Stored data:
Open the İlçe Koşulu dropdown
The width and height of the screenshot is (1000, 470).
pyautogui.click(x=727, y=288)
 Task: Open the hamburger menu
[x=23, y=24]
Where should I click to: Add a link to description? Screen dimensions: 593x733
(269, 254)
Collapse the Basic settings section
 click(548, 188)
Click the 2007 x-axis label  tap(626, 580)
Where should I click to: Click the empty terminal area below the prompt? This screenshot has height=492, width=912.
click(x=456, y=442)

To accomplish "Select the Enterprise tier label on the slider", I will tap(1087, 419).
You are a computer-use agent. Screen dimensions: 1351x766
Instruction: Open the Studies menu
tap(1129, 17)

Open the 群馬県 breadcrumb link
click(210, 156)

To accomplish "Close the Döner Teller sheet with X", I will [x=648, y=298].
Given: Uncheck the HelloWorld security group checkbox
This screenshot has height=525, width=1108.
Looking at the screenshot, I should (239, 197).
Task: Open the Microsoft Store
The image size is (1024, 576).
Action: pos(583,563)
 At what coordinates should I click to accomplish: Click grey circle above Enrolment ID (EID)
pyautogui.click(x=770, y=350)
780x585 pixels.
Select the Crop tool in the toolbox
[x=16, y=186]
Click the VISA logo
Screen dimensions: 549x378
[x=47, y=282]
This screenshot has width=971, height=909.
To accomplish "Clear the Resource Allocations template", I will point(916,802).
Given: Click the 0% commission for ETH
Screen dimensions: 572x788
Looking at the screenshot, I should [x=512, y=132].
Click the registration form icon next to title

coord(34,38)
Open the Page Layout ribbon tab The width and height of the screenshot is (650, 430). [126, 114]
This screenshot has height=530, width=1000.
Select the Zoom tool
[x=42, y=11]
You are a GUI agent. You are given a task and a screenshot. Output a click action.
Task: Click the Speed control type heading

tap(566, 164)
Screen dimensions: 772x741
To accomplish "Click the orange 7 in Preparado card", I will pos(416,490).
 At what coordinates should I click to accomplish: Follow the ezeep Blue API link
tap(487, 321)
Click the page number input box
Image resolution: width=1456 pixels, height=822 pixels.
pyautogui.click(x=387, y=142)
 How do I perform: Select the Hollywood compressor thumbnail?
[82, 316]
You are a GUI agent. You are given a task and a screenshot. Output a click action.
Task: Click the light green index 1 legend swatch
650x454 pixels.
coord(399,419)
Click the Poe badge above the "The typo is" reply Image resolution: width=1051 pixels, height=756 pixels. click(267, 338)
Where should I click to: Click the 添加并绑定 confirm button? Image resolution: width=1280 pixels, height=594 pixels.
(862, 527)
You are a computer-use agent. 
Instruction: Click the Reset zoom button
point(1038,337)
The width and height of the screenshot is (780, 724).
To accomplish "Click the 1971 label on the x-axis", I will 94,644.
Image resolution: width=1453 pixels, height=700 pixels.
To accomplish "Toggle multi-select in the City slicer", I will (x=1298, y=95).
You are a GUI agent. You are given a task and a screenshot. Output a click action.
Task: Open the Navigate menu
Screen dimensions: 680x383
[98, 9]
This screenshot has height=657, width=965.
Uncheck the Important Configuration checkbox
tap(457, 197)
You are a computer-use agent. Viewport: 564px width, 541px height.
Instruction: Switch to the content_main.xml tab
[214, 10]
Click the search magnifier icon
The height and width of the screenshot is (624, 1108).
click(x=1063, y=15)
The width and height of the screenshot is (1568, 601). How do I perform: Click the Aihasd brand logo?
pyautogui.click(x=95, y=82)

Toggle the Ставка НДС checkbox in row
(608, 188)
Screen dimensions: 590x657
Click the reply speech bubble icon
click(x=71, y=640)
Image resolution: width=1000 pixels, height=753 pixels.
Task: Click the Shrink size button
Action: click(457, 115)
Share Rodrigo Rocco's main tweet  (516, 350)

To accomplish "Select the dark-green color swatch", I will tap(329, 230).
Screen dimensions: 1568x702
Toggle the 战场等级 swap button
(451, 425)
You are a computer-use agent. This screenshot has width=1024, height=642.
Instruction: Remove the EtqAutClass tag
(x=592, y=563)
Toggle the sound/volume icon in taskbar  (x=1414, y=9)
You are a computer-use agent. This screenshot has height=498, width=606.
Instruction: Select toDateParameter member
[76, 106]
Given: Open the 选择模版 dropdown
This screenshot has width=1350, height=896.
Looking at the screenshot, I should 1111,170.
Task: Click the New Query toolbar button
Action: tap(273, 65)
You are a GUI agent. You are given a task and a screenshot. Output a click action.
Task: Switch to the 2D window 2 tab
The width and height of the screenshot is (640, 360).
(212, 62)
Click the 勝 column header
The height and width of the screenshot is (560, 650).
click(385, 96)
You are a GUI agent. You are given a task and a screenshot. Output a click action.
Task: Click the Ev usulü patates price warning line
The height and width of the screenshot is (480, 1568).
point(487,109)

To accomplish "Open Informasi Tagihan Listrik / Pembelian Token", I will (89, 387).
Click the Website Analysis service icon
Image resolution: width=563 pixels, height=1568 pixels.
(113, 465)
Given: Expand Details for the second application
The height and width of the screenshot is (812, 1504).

Instructions for the task: Copy, exactly and only, the lines above that begin with the one containing "Given: Open the 选择模版 dropdown" and finish with the one containing "Task: Switch to the 2D window 2 tab".

Written reply:
Given: Open the 选择模版 dropdown
This screenshot has width=1350, height=896.
Looking at the screenshot, I should 1111,170.
Task: Click the New Query toolbar button
Action: tap(273, 65)
You are a GUI agent. You are given a task and a screenshot. Output a click action.
Task: Switch to the 2D window 2 tab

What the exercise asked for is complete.